┌──
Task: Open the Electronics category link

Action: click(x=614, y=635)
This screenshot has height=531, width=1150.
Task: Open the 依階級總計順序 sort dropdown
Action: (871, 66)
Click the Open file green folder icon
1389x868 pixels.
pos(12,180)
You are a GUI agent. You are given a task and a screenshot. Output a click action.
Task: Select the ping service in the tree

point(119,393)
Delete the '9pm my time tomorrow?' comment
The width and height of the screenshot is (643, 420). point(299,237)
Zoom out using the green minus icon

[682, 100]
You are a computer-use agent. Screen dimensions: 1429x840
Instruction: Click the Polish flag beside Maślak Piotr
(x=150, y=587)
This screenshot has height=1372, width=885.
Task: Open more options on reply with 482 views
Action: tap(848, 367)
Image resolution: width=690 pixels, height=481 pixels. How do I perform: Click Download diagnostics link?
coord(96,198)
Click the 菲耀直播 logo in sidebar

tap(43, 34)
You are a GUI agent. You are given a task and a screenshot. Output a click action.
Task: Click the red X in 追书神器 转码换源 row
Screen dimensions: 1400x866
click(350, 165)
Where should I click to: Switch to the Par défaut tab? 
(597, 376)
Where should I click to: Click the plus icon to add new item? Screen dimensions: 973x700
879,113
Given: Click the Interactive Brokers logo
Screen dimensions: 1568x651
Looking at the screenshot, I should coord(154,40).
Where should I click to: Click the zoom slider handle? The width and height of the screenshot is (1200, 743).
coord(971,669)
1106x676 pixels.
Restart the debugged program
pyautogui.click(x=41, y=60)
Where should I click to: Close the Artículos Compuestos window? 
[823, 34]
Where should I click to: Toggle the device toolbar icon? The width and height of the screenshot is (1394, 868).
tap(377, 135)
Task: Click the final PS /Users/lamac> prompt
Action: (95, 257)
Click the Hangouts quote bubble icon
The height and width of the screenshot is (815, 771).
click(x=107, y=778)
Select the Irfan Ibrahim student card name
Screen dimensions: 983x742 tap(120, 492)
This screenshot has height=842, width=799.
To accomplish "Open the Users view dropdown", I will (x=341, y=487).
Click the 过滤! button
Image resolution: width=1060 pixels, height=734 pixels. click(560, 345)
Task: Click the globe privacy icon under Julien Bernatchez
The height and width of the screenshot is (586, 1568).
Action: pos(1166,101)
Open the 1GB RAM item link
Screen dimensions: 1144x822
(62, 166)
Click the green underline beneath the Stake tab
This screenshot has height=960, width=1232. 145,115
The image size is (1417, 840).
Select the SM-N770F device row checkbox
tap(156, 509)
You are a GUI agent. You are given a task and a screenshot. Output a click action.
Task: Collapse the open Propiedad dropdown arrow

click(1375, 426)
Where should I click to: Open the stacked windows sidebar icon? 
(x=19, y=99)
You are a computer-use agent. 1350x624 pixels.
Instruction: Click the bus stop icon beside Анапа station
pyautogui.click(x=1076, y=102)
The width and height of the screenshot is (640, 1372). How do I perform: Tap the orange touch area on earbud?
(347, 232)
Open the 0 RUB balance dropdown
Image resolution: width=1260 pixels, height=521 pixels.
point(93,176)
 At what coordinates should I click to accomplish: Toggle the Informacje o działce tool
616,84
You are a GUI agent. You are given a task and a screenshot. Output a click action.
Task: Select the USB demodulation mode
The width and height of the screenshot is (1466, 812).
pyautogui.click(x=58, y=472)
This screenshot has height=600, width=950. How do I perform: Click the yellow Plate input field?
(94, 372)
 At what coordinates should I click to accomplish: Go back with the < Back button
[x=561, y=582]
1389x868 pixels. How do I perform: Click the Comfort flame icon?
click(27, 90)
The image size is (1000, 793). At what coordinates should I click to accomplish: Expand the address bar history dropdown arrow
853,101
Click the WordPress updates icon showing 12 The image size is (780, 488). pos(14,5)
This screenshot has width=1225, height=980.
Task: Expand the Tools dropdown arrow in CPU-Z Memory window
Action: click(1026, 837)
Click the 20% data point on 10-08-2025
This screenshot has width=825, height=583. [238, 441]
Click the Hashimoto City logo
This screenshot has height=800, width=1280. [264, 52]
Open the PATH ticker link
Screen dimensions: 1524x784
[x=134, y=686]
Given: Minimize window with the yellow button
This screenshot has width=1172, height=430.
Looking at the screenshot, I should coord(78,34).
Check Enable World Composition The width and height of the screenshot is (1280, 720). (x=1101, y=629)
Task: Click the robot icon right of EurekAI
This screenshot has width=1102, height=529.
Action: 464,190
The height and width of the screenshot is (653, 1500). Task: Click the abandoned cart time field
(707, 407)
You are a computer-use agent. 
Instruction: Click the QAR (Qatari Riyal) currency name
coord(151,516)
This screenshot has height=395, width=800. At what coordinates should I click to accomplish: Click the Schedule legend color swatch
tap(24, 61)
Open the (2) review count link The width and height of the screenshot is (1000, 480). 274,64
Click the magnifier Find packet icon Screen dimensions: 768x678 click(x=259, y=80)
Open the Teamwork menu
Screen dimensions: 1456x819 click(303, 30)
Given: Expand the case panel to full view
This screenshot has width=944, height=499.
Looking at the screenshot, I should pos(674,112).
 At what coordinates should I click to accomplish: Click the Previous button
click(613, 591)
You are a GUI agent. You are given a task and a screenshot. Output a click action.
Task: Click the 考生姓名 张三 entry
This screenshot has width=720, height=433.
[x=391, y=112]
└──
**Task brief**
Copy out every line of the records above word for word, from the first to the last.

**Exercise solution**
Task: Open the Electronics category link

Action: click(x=614, y=635)
This screenshot has height=531, width=1150.
Task: Open the 依階級總計順序 sort dropdown
Action: (871, 66)
Click the Open file green folder icon
1389x868 pixels.
pos(12,180)
You are a GUI agent. You are given a task and a screenshot. Output a click action.
Task: Select the ping service in the tree

point(119,393)
Delete the '9pm my time tomorrow?' comment
The width and height of the screenshot is (643, 420). point(299,237)
Zoom out using the green minus icon

[682, 100]
You are a computer-use agent. Screen dimensions: 1429x840
Instruction: Click the Polish flag beside Maślak Piotr
(x=150, y=587)
This screenshot has height=1372, width=885.
Task: Open more options on reply with 482 views
Action: tap(848, 367)
Image resolution: width=690 pixels, height=481 pixels. How do I perform: Click Download diagnostics link?
coord(96,198)
Click the 菲耀直播 logo in sidebar

tap(43, 34)
You are a GUI agent. You are given a task and a screenshot. Output a click action.
Task: Click the red X in 追书神器 转码换源 row
Screen dimensions: 1400x866
click(350, 165)
Where should I click to: Switch to the Par défaut tab? 
(597, 376)
Where should I click to: Click the plus icon to add new item? Screen dimensions: 973x700
879,113
Given: Click the Interactive Brokers logo
Screen dimensions: 1568x651
Looking at the screenshot, I should coord(154,40).
Where should I click to: Click the zoom slider handle? The width and height of the screenshot is (1200, 743).
coord(971,669)
1106x676 pixels.
Restart the debugged program
pyautogui.click(x=41, y=60)
Where should I click to: Close the Artículos Compuestos window? 
[823, 34]
Where should I click to: Toggle the device toolbar icon? The width and height of the screenshot is (1394, 868).
tap(377, 135)
Task: Click the final PS /Users/lamac> prompt
Action: (95, 257)
Click the Hangouts quote bubble icon
The height and width of the screenshot is (815, 771).
click(x=107, y=778)
Select the Irfan Ibrahim student card name
Screen dimensions: 983x742 tap(120, 492)
This screenshot has height=842, width=799.
To accomplish "Open the Users view dropdown", I will (x=341, y=487).
Click the 过滤! button
Image resolution: width=1060 pixels, height=734 pixels. click(560, 345)
Task: Click the globe privacy icon under Julien Bernatchez
The height and width of the screenshot is (586, 1568).
Action: pos(1166,101)
Open the 1GB RAM item link
Screen dimensions: 1144x822
(62, 166)
Click the green underline beneath the Stake tab
This screenshot has height=960, width=1232. 145,115
The image size is (1417, 840).
Select the SM-N770F device row checkbox
tap(156, 509)
You are a GUI agent. You are given a task and a screenshot. Output a click action.
Task: Collapse the open Propiedad dropdown arrow

click(1375, 426)
Where should I click to: Open the stacked windows sidebar icon? 
(x=19, y=99)
You are a computer-use agent. 1350x624 pixels.
Instruction: Click the bus stop icon beside Анапа station
pyautogui.click(x=1076, y=102)
The width and height of the screenshot is (640, 1372). How do I perform: Tap the orange touch area on earbud?
(347, 232)
Open the 0 RUB balance dropdown
Image resolution: width=1260 pixels, height=521 pixels.
point(93,176)
 At what coordinates should I click to accomplish: Toggle the Informacje o działce tool
616,84
You are a GUI agent. You are given a task and a screenshot. Output a click action.
Task: Select the USB demodulation mode
The width and height of the screenshot is (1466, 812).
pyautogui.click(x=58, y=472)
This screenshot has height=600, width=950. How do I perform: Click the yellow Plate input field?
(94, 372)
 At what coordinates should I click to accomplish: Go back with the < Back button
[x=561, y=582]
1389x868 pixels. How do I perform: Click the Comfort flame icon?
click(27, 90)
The image size is (1000, 793). At what coordinates should I click to accomplish: Expand the address bar history dropdown arrow
853,101
Click the WordPress updates icon showing 12 The image size is (780, 488). pos(14,5)
This screenshot has width=1225, height=980.
Task: Expand the Tools dropdown arrow in CPU-Z Memory window
Action: click(1026, 837)
Click the 20% data point on 10-08-2025
This screenshot has width=825, height=583. [238, 441]
Click the Hashimoto City logo
This screenshot has height=800, width=1280. [264, 52]
Open the PATH ticker link
Screen dimensions: 1524x784
[x=134, y=686]
Given: Minimize window with the yellow button
This screenshot has width=1172, height=430.
Looking at the screenshot, I should coord(78,34).
Check Enable World Composition The width and height of the screenshot is (1280, 720). (x=1101, y=629)
Task: Click the robot icon right of EurekAI
This screenshot has width=1102, height=529.
Action: 464,190
The height and width of the screenshot is (653, 1500). Task: Click the abandoned cart time field
(707, 407)
You are a computer-use agent. 
Instruction: Click the QAR (Qatari Riyal) currency name
coord(151,516)
This screenshot has height=395, width=800. At what coordinates should I click to accomplish: Click the Schedule legend color swatch
tap(24, 61)
Open the (2) review count link The width and height of the screenshot is (1000, 480). 274,64
Click the magnifier Find packet icon Screen dimensions: 768x678 click(x=259, y=80)
Open the Teamwork menu
Screen dimensions: 1456x819 click(303, 30)
Given: Expand the case panel to full view
This screenshot has width=944, height=499.
Looking at the screenshot, I should pos(674,112).
 At what coordinates should I click to accomplish: Click the Previous button
click(613, 591)
You are a GUI agent. You are given a task and a screenshot. Output a click action.
Task: Click the 考生姓名 张三 entry
This screenshot has width=720, height=433.
[x=391, y=112]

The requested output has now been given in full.